January 9 has been a very special day to Apple, Inc. On this day in 2001, Apple announced iTunes at MacWorld San Francisco, an application for Internet radio, music playing, ripping music from CDs and maintaining a library. The software ran on MacOS and Windows and, in 2003, you could download media from the iTunes Store. In 2005, Apple extended functionality for video and podcasts…University lectures in 2007 and, books in 2010. iTunes Radio, free music streaming, came in 2013 followed by Apple Music, paid music streaming, in 2015.
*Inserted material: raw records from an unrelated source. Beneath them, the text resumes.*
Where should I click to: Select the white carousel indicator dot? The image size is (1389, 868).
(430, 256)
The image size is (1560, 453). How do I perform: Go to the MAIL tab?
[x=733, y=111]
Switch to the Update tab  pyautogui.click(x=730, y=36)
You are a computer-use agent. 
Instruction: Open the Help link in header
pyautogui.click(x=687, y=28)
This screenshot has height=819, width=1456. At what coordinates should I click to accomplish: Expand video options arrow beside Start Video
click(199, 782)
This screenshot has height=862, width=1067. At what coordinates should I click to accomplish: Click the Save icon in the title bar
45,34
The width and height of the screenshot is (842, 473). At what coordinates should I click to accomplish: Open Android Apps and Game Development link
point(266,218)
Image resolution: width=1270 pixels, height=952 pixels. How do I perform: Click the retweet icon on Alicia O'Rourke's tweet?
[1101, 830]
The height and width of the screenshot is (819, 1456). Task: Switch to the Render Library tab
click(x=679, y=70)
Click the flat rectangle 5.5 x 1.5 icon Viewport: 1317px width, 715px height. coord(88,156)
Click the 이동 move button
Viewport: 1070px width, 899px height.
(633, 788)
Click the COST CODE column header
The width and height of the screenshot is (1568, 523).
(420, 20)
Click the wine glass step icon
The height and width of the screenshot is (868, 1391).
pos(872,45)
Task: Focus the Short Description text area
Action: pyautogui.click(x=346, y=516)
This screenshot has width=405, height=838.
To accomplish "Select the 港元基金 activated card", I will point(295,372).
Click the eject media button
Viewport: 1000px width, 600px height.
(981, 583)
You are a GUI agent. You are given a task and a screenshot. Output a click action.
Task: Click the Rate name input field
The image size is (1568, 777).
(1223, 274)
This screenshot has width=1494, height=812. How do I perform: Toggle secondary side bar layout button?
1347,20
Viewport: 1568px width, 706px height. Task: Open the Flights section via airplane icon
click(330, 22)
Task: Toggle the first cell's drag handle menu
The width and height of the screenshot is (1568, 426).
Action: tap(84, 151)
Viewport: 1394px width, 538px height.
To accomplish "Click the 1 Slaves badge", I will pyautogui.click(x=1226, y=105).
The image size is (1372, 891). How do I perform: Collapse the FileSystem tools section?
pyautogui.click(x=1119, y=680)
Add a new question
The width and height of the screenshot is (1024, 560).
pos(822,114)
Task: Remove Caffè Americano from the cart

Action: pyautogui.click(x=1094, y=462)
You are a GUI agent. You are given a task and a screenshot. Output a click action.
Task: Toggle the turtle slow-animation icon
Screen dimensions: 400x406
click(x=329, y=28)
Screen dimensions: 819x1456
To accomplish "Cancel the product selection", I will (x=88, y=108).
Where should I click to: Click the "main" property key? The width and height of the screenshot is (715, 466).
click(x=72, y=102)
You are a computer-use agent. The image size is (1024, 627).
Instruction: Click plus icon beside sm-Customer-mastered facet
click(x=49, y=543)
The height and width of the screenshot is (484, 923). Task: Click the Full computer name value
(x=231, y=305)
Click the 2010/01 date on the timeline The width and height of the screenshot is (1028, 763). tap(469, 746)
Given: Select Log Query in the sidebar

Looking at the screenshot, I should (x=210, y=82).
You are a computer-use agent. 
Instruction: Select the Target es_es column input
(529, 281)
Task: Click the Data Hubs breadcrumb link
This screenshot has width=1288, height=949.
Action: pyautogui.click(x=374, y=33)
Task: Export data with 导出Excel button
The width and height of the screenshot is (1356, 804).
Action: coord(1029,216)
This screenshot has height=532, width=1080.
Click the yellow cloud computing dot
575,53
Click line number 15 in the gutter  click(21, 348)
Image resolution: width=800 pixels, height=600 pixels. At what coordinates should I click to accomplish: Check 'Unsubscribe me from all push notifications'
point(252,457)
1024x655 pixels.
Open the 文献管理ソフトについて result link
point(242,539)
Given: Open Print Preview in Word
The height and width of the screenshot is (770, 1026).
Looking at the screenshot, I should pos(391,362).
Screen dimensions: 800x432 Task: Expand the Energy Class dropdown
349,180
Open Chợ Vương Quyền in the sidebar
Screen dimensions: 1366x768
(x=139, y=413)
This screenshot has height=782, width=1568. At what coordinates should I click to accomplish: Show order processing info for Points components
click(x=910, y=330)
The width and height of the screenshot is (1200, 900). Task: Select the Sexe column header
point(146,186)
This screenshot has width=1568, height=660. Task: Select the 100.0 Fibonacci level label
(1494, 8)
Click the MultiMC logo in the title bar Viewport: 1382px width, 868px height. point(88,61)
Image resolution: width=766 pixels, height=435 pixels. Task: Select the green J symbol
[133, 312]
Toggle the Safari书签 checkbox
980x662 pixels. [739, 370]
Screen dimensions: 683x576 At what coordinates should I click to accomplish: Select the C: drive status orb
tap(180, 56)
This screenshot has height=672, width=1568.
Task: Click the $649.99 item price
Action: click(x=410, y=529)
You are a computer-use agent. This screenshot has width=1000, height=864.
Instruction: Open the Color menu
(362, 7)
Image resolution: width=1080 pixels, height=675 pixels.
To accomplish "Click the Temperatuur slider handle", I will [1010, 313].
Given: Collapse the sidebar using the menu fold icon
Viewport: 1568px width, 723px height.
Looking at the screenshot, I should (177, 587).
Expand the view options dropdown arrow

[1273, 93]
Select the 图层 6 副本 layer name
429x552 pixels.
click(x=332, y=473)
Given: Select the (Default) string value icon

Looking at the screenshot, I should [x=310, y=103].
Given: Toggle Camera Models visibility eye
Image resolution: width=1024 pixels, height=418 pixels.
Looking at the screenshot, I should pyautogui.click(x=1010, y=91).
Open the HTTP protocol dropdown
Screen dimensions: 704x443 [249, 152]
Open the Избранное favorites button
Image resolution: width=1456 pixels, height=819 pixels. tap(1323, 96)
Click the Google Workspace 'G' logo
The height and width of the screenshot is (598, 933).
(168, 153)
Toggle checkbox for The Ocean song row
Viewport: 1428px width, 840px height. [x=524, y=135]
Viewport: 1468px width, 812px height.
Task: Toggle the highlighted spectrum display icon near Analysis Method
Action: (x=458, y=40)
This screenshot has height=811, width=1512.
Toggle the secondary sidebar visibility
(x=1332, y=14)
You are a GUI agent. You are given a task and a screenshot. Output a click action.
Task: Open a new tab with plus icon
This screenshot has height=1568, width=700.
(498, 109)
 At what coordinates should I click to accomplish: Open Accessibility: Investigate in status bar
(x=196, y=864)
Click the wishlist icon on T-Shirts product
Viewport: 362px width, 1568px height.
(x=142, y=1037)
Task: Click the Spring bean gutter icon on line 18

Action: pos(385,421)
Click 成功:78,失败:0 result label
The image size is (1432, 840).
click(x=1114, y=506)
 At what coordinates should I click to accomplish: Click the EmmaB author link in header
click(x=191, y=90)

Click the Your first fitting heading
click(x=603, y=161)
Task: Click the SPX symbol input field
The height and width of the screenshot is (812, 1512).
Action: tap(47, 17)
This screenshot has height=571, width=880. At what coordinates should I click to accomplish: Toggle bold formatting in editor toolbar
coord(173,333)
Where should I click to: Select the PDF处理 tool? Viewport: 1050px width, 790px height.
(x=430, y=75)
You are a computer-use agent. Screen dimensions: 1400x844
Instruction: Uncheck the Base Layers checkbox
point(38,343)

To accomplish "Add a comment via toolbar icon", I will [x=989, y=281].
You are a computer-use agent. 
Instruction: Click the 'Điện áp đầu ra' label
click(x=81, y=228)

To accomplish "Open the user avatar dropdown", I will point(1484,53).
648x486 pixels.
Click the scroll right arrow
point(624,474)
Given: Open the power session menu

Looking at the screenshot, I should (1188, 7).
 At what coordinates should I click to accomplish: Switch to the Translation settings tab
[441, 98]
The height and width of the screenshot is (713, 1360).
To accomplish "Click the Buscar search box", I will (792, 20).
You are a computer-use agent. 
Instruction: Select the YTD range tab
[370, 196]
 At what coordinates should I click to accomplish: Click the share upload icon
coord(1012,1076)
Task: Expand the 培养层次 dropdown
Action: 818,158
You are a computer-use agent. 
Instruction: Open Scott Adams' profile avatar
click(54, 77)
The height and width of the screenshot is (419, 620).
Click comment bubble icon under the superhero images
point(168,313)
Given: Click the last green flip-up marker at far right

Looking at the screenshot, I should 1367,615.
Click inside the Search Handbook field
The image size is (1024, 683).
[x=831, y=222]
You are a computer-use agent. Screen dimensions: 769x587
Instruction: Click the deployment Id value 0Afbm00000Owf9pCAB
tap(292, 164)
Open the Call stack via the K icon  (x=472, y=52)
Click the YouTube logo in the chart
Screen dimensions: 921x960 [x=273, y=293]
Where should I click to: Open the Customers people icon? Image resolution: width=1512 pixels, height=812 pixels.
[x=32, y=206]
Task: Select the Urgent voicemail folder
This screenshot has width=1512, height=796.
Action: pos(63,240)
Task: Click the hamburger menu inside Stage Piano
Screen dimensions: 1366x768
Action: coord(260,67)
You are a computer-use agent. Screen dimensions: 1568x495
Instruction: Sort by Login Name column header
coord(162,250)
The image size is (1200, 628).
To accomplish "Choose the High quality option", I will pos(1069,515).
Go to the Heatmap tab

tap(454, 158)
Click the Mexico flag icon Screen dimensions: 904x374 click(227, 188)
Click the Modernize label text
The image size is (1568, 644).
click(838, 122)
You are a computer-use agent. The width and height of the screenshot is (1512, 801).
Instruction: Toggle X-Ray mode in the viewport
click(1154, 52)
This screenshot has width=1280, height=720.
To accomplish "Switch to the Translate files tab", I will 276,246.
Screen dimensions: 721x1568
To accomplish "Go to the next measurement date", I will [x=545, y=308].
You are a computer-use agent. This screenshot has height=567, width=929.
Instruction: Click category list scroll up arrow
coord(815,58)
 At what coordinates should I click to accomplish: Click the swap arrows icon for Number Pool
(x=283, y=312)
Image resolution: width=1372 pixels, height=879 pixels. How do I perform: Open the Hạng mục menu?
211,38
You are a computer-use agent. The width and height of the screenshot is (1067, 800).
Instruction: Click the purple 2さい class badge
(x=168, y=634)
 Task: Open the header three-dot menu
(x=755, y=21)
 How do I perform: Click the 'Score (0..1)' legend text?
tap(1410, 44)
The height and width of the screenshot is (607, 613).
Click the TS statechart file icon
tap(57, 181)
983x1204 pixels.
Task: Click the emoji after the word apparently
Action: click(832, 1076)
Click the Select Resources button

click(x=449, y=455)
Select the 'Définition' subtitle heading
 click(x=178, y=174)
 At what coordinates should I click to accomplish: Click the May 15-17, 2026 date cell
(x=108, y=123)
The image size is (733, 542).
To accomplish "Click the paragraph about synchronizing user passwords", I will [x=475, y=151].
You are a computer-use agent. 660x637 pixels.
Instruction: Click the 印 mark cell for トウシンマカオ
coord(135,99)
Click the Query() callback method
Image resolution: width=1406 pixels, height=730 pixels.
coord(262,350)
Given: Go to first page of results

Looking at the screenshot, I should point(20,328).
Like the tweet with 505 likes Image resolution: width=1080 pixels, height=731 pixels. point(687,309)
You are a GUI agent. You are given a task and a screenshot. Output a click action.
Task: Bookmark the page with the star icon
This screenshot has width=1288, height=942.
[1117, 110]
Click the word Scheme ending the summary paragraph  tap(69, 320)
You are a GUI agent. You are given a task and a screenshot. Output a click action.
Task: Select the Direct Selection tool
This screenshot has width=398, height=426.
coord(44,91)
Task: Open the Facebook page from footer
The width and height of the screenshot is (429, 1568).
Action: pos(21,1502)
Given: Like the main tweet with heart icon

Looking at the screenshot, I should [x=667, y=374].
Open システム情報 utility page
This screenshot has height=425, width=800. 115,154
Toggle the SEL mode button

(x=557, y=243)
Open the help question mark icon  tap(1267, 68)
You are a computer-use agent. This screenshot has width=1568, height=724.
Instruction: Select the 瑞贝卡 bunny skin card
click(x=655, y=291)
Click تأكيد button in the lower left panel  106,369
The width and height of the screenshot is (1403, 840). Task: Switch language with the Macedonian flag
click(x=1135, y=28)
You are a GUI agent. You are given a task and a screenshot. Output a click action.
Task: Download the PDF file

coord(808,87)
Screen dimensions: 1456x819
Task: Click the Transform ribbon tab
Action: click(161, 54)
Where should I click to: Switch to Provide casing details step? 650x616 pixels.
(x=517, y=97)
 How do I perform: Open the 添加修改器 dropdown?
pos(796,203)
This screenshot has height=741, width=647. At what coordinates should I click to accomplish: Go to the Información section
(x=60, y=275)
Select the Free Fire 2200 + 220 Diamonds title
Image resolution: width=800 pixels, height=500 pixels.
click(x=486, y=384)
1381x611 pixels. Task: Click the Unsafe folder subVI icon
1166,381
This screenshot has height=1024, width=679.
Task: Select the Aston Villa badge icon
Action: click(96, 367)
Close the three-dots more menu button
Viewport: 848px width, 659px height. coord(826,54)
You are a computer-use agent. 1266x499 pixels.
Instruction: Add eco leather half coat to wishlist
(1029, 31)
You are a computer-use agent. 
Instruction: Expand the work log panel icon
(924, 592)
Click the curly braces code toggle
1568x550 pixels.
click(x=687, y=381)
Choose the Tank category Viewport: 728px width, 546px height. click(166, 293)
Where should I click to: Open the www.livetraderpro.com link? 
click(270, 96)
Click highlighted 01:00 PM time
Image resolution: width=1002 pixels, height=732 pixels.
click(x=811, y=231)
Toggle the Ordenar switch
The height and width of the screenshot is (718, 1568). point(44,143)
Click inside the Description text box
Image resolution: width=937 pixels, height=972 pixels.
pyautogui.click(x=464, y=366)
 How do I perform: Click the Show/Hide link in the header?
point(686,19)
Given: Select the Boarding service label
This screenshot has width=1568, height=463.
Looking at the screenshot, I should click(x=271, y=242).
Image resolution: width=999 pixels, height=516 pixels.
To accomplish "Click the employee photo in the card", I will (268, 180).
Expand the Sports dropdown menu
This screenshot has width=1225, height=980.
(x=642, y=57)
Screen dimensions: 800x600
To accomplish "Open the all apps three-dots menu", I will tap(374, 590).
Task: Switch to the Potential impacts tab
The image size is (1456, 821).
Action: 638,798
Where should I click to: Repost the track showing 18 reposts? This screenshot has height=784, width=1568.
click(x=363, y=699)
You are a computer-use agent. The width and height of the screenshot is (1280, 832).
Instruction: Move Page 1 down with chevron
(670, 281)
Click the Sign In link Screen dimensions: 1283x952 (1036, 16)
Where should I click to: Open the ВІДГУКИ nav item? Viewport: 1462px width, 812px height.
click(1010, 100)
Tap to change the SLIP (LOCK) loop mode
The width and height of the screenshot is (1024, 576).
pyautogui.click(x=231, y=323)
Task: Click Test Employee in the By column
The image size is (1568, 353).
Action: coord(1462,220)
Apple has come under criticism for its digital rights management (DRM) encryption FairPlay. The protection of the music greatly limited what devices could play the files and brought about a movement to remove the restrictions. Steve Jobs penned an open letter to the music industry in February 2007. By April, non-DRM music appeared for download and the entire music catalog was DRM-free in January 2009.

On this day in 2007, Apple announced their first smartphone…again, at the MacWorld Conference & Expo in San Francisco. Quote from Steve Jobs:
“This is a day that I have been looking forward to for two and a half years. Today, Apple is going to reinvent the phone.”
From Wikipedia:
Apple created the device during a secretive and unprecedented collaboration with AT&T, formerly Cingular Wireless. The development cost of the collaboration was estimated to have been $150 million over a thirty-month period. Apple rejected the “design by committee” approach that had yielded the Motorola ROKR E1, a largely unsuccessful collaboration with Motorola. Instead, Cingular Wireless gave Apple the liberty to develop the iPhone’s hardware and software in-house. The whole effort was called Project Purple 2 and began in 2005. Six weeks before the iPhone was to be released, the plastic screen was replaced with a glass one, after Jobs was upset that the screen of the prototype he was carrying in his pocket had been scratched by his keys.
With the iPhone X costing $1,000 dollars, Apple rules the world.